Now, about my esoterical blather. Esoterical, Thomas Stanley, 1701, were the scolars of Pythagoras in the inner circle, those who were ready for secret knowledge. So, why do I use the word esoterical? I am all-inclusive. To my mind, there shouldn’t be any secret knowledge. The entire world should be the inner circle. I can safely give my insight to others on the internet because of my anonymity. My concern is not for those who would want to know what I know, but for the guardians of the secret knowledge. Well, I am perhaps exaggerating a little bit. I don’t know any church or state secrets. But if I did, I would be the first to leak them – nay, not leak, I would open the flood gates! Ultimately, keeping those secrets is more harmful than exposing them. I’m not talking about personal secrets. Just a few minutes ago – I am writing this from a friend’s friend’s computer – a person asked me via this friend’s friend’s messenger, if I had had sex with her last night, and why I was visiting. I told him in the most diplomatic manner to go $%&! himself, that is of a personal and private nature. I digress. Secrets that affect other people generate mistrust, paranioa, and awkwardness, and prying those secrets from others results in conflict. State secrets affect so many people, and the ramifications of conflict are dire. Just get them out in the open, and people will realize that they’ve been conned by their governments, and their governments conned each other. Since politicians are cowards, and the militaries and polices loyalty will inadvertantly go to the people, full disclosure would result in a quick burst of flame, but from the ashes a new humanity could arise. Ok, probably it wouldn’t work out so nicely. But it would be interesting to write about a post-(full disclosure) world, wouldn’t it? I think that might make tomorrow’s post.
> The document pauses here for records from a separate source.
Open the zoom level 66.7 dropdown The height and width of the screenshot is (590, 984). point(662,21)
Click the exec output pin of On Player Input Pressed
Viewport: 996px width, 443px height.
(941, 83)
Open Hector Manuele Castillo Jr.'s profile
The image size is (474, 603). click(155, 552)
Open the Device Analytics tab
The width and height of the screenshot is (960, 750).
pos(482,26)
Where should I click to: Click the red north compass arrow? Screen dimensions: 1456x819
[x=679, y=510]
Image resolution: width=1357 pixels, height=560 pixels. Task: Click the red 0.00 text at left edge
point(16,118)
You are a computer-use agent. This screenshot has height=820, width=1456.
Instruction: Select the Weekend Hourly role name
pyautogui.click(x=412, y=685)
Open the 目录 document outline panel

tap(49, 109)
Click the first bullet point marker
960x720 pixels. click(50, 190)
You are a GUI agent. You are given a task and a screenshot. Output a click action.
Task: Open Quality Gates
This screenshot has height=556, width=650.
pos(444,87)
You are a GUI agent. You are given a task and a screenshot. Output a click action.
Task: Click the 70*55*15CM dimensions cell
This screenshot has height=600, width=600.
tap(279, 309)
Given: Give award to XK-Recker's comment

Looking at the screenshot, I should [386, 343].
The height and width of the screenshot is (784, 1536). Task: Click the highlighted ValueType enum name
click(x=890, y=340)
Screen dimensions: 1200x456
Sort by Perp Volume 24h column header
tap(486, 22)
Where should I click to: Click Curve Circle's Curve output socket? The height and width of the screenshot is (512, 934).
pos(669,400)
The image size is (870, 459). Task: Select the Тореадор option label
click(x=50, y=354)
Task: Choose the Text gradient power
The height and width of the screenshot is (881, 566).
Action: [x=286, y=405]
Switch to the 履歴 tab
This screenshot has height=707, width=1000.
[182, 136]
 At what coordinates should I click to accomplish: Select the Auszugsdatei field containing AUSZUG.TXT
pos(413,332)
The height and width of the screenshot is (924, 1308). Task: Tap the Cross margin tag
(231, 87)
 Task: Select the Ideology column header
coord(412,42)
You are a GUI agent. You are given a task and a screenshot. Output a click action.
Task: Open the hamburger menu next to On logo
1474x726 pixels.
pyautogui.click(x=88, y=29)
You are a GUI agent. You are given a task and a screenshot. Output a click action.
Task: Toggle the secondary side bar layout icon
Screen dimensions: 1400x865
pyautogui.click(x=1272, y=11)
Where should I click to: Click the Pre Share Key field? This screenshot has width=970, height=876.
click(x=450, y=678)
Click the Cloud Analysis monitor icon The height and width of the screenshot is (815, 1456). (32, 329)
That covers the explanation of why and fell. Now we get to American Empire.

I don’t think we have to wait for the fourth millennium to see that expression in school history books. The USA are the military, economic, technological and cultural hegemon of the 20th century and the beginning of the 21st. Maybe this will last until the end of the 21st century. Who knows. Even if China overwhelms the USA in terms of GDP, they still need to restructure socially. Poverty is still rampant in China, as well as corruption, and that is slowing their
development. The USA have their fingers in every pie in the world, their influence extends everywhere. Every country, save North Korea, has an American cultural center, McDonalds, Burger King, Apple, Google (also not China), Microsoft, their own version of American Idol, just to name a few. One of my favorite bands, Rammstein, has a rather famous song about this: “We’re all living in America, CocaCola, Wonderbra”. The original version was misunderstood, and they have added the following to the coda: THIS IS NOT A LOVE SONG. Well, Rammstein are a leftist heavy metal band, and you can disagree with their political views, but they’ve got a point. I may be a German citizen, but Germany, France, the entire EU, we might as well be Americans with odd customs and language, kinda like Texans – or New Englanders, if you prefer that.